#### PROBLEM
When you reach the line that contains "This screenshot has height=502, width=772.", set down that line and every one after it through the end of the records, exactly as written and with no pictures.

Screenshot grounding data
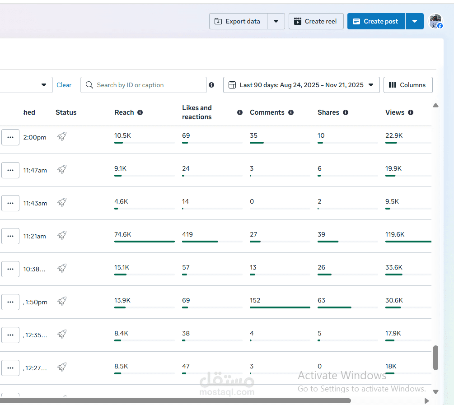This screenshot has width=454, height=405.
Task: Open the three-dot menu for the 11:47am post
Action: pyautogui.click(x=10, y=170)
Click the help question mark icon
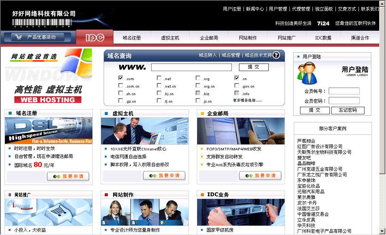This screenshot has height=235, width=386. coord(276,55)
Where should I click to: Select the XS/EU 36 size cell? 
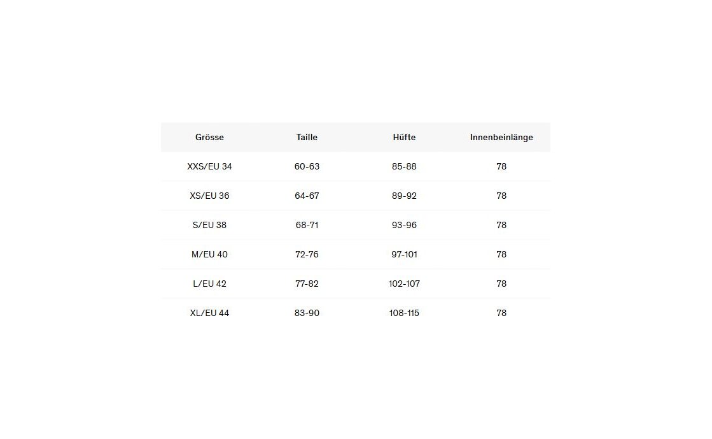(x=209, y=196)
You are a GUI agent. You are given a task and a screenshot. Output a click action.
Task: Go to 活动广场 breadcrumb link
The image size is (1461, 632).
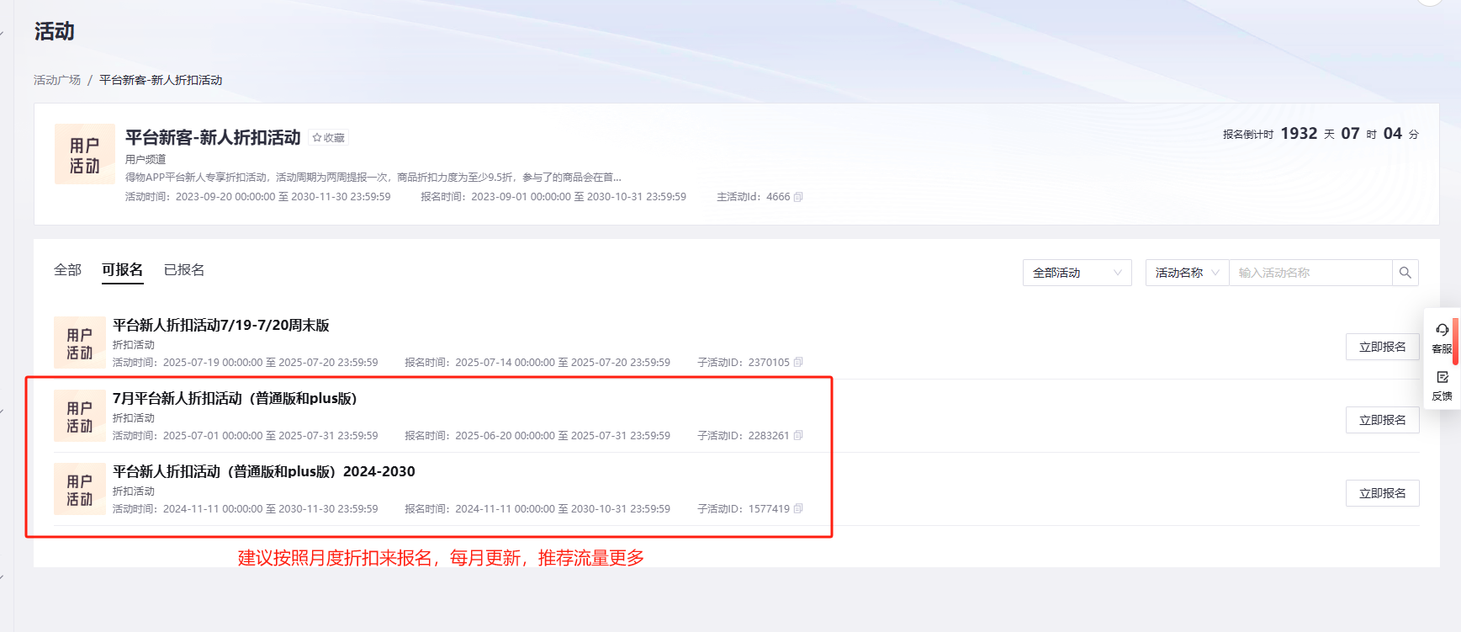coord(57,80)
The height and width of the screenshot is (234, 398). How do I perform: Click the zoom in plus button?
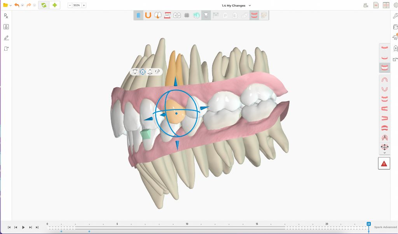pyautogui.click(x=84, y=5)
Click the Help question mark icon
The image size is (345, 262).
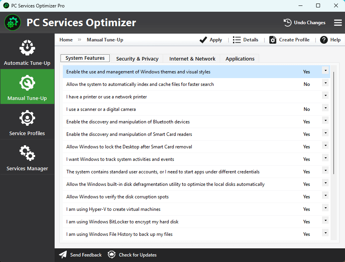[324, 40]
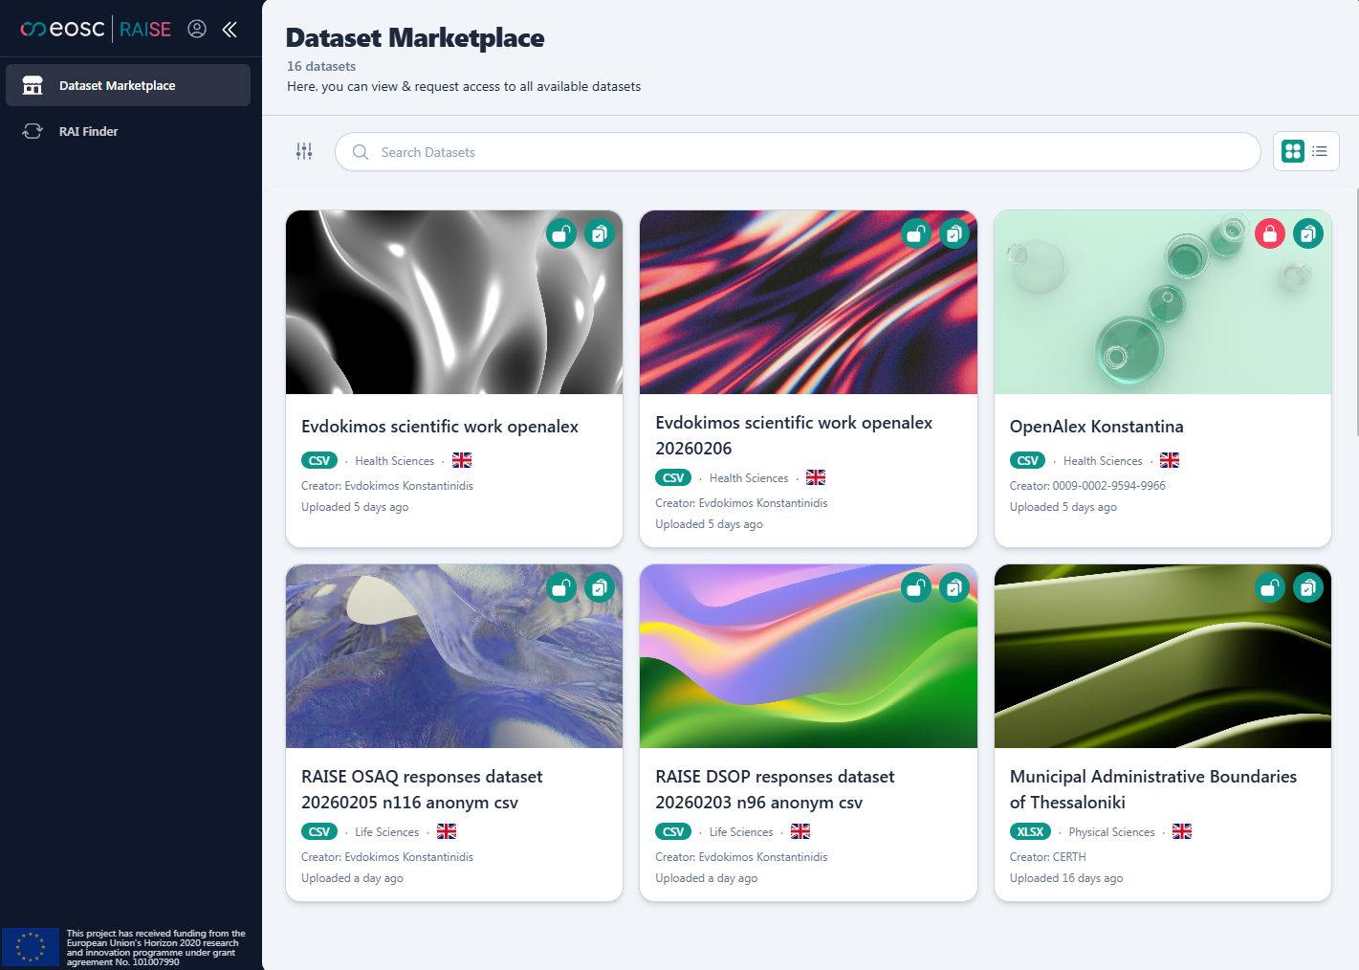Screen dimensions: 1359x970
Task: Enable grid view display
Action: (x=1292, y=150)
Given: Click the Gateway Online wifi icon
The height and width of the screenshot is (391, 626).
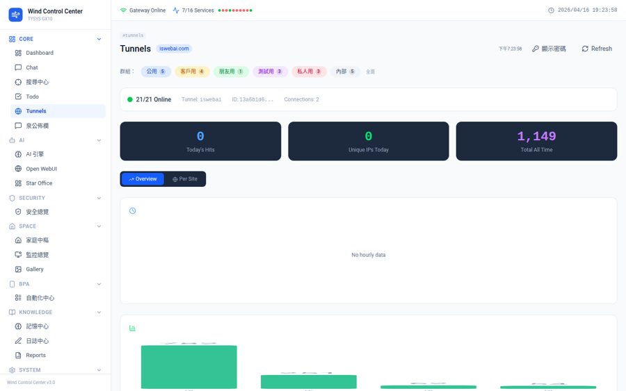Looking at the screenshot, I should point(123,10).
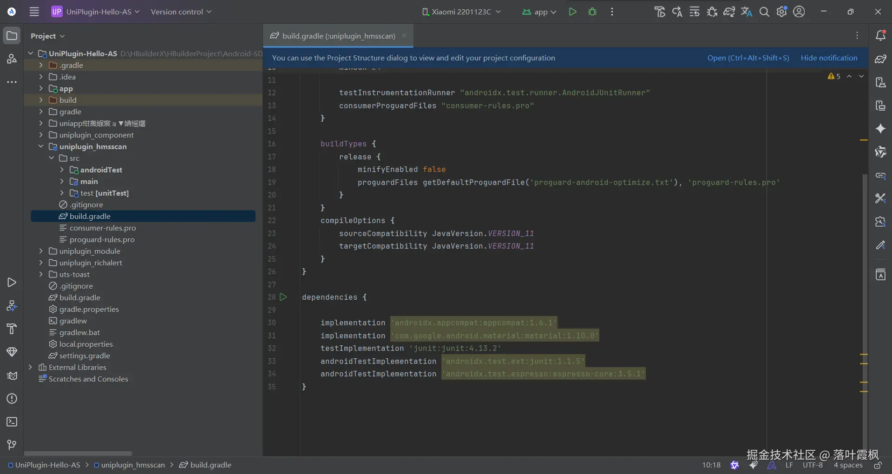This screenshot has width=892, height=474.
Task: Toggle the Project tool window folder icon
Action: [x=12, y=36]
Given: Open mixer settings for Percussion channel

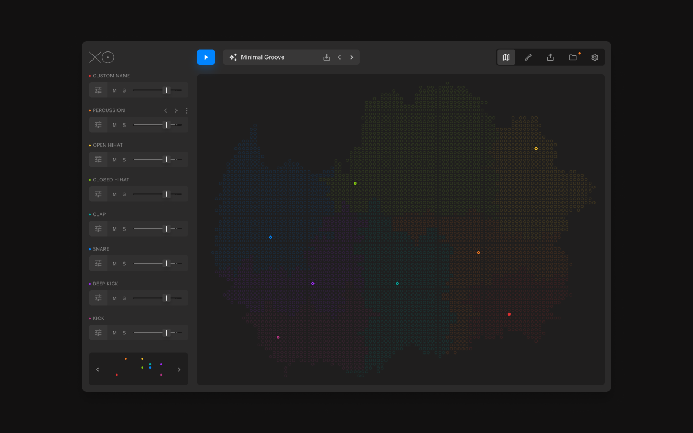Looking at the screenshot, I should pyautogui.click(x=98, y=125).
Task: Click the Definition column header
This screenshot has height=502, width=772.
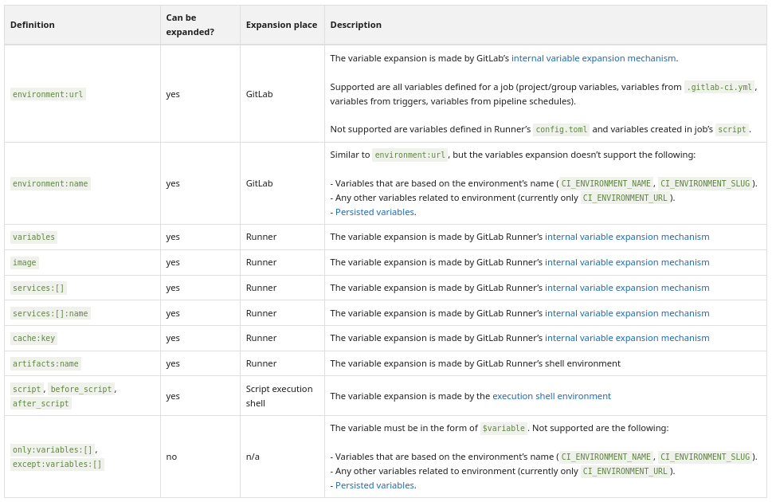Action: click(33, 25)
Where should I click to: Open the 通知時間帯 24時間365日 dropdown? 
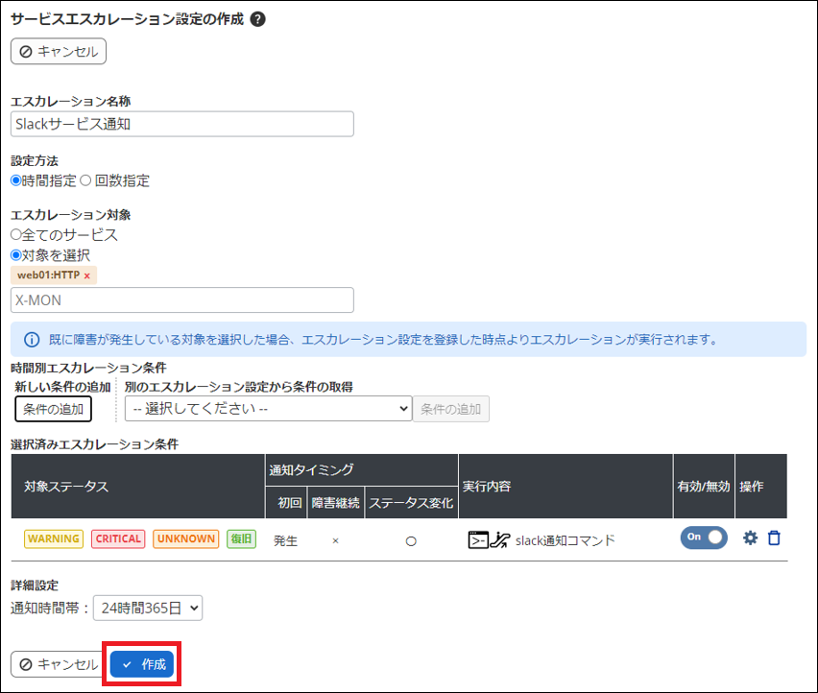tap(147, 608)
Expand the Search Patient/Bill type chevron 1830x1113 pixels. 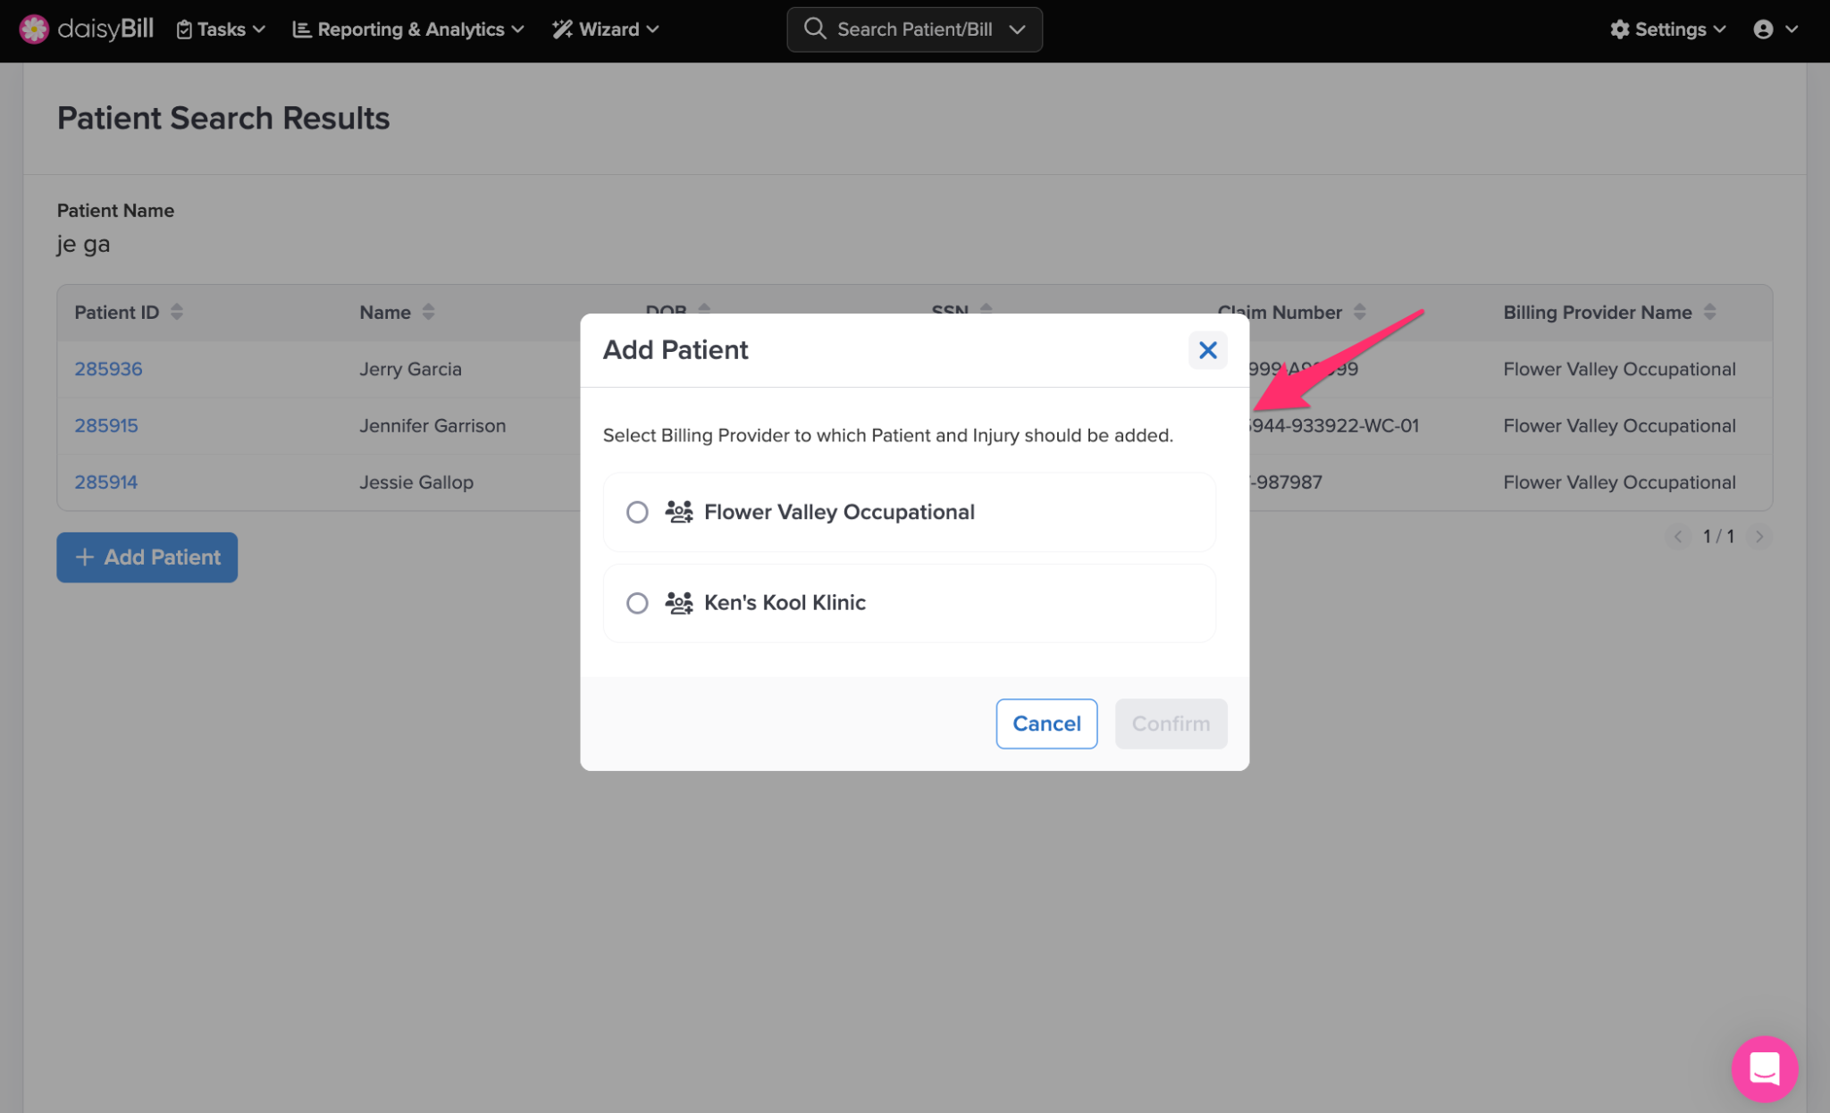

#### SOLVED EXERCISE
This screenshot has height=502, width=772.
Action: click(33, 25)
Where should I click to: Open the 通知時間帯 24時間365日 dropdown? 
tap(147, 608)
Expand the Search Patient/Bill type chevron 1830x1113 pixels. 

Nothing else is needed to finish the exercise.